## Source document:
┄┄┄┄┄┄┄┄┄┄┄┄┄┄┄┄┄┄┄┄
I never was able to “Google” her source online. But if she had not cut me off, I would have quoted former Planned Parenthood President Mary Calderone, who said in 1960:

Abortion is no longer a dangerous procedure. This applies not just to therapeutic abortions as performed in hospitals but also to so-called illegal abortions as done by physicians. In 1957 there were only 260 deaths in the whole country attributed to abortions of any kind. . . . Second, and even more important, the conference estimated that 90 percent of all illegal abortions are presently being done by physicians (American Journal of Public Health and the Nations Health, vol. 50 no. 7, July 1960).

Any death from abortion is tragic, whether it’s a woman or her child, regardless of whether the procedure was legal. But the answer to these tragedies is not to make it legal to kill certain people. There is no reason to think that a developed country cannot protect the health of both unborn and born human beings by outlawing medical procedures that are designed to kill either.

  1. Roe v. Wade is a sound legal argument against abortion.

Justice Harry Blackmun argued in the Court’s majority opinion that abortion had usually been considered a misdemeanor in previous law codes. He claimed that anti-abortion laws were enacted to protect women from unsafe abortions but now that abortions were relatively safe, there was no compelling reason for the state to outlaw abortion.

But in fact, America’s oldest anti-abortion laws referred to abortion as a form of homicide against the unborn, and not just as a threat to women’s health. An 1871 “Report on Criminal Abortion” released by the American Medical Association explicitly makes this point:

[M]en who cling to a noble profession only to dishonor it; men who seek not to save, but to destroy; men known not only to the profession, but to the public as abortionists. . . . These modern Herods, like their prototype, have a summary mode of dealing with their victims. They perform the triple office of Legislative, Judiciary, and Executive, and, to crown the tragedy, they become the executioners. . . . The abortionists are more destructive to human life than ten [foreign] armies.

The Supreme Court also ruled that abortion fell under the scope of other private medical decisions that the state could regulate only in order to protect the health of the woman having the abortion. But even many pro-choice advocates see Roe’s reliance on the so-called “right to privacy” as an example of poor judicial reasoning. Edward Lazarus, who supports legal abortion and was a former clerk of Justice Blackmun, considers the case “indefensible.” He writes:

What, exactly, is the problem with Roe? The problem, I believe, is that it has little connection to the constitutional right it purportedly interpreted. A constitutional right to privacy broad enough to include abortion has no meaningful foundation in constitutional text, history, or precedent—at least, it does not if those sources are fairly described and reasonably faithfully followed.

  1. Jane Roe was a vocal advocate for a woman’s “right to choose.”

“Jane Roe” was the pseudonym that Norma McCorvey used during her lawsuit against the state of Texas. McCorvey originally wanted an abortion because she was unemployed and depressed, but she later admitted that the two attorneys she was referred to, Linda Coffee and Sarah Weddington, made her a “pawn” in their quest to change the nation’s abortion laws. In fact, because the case took so long to decide, McCorvey never had the abortion but placed her child for adoption.

After Roe was decided, McCorvey did not become a permanent advocate for legal abortion. Although for a time she did work at an abortion facility, in 1994 she quit her job and became pro-life. She was received into the Catholic Church in 1998 and continued to fight against the legacy she left behind in Roe v. Wade until her death on February 18, 2017.
┄┄┄┄┄┄┄┄┄┄┄┄┄┄┄┄┄┄┄┄
## Dataset content:
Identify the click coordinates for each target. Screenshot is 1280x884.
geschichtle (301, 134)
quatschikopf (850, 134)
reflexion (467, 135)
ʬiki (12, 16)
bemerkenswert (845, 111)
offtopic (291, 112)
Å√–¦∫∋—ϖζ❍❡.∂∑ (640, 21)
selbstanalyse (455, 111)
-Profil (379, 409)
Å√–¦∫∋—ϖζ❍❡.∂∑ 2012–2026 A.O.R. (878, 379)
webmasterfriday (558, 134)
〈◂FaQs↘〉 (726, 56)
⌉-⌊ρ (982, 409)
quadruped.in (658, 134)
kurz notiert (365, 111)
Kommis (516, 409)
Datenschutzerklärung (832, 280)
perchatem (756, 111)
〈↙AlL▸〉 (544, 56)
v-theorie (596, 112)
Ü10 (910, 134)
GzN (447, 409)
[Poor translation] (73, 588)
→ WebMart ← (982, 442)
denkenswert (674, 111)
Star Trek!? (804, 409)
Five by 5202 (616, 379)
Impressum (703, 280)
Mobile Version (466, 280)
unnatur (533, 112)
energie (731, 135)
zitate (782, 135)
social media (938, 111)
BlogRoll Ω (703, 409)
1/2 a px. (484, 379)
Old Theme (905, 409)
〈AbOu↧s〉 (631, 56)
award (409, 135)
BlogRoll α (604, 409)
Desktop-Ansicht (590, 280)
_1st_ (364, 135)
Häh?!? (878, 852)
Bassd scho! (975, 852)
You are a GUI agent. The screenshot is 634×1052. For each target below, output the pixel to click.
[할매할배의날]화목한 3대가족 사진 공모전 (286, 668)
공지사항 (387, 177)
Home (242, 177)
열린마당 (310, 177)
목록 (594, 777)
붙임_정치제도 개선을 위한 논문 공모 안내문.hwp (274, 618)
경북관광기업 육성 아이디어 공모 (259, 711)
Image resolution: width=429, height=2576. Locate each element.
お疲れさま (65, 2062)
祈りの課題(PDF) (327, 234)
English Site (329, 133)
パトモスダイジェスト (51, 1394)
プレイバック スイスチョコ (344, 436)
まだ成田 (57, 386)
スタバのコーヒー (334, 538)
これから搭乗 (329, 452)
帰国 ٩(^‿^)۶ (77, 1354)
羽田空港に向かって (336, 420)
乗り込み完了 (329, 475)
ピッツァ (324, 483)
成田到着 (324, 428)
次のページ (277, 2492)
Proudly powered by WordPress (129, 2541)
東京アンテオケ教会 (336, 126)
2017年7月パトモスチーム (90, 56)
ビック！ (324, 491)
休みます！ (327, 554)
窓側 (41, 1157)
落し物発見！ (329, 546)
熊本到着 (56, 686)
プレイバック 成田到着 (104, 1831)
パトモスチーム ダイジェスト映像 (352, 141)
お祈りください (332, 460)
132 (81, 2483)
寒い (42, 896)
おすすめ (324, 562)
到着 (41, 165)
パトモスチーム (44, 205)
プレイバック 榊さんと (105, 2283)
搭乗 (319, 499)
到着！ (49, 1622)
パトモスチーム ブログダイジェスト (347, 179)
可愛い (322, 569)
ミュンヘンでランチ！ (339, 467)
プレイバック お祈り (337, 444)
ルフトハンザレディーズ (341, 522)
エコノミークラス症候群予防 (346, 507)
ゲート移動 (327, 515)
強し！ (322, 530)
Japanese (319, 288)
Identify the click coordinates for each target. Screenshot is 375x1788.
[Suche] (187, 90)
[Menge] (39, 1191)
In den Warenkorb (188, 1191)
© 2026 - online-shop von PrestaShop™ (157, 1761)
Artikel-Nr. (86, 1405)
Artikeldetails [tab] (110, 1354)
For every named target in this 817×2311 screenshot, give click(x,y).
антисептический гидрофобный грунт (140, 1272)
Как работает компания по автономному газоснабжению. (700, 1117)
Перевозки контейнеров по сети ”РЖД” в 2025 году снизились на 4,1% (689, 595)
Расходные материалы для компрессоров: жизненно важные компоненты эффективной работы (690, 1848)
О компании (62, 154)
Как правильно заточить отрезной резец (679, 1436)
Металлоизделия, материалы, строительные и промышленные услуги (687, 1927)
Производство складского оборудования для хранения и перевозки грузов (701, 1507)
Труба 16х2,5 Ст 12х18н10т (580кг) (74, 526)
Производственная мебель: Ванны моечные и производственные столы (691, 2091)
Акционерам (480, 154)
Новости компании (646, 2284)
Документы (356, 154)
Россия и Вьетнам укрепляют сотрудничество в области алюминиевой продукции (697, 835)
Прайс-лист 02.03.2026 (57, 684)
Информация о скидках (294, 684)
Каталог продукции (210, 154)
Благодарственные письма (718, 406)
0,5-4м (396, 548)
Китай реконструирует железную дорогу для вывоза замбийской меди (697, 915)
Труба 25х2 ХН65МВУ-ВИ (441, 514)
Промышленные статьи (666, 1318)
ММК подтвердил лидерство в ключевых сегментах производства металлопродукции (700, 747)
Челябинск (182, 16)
┄┄┄┄┄┄┄┄┄┄┄┄┄┄┄┄┄┄┄┄
## Your goal:
Reproduce the article on abortion from "Any death from" down to "argument against abortion.", switching "tragic" to "heartbreaking". The listing has no connection to the article.

## Exercise result:
Any death from abortion is heartbreaking, whether it’s a woman or her child, regardless of whether the procedure was legal. But the answer to these tragedies is not to make it legal to kill certain people. There is no reason to think that a developed country cannot protect the health of both unborn and born human beings by outlawing medical procedures that are designed to kill either.

  1. Roe v. Wade is a sound legal argument against abortion.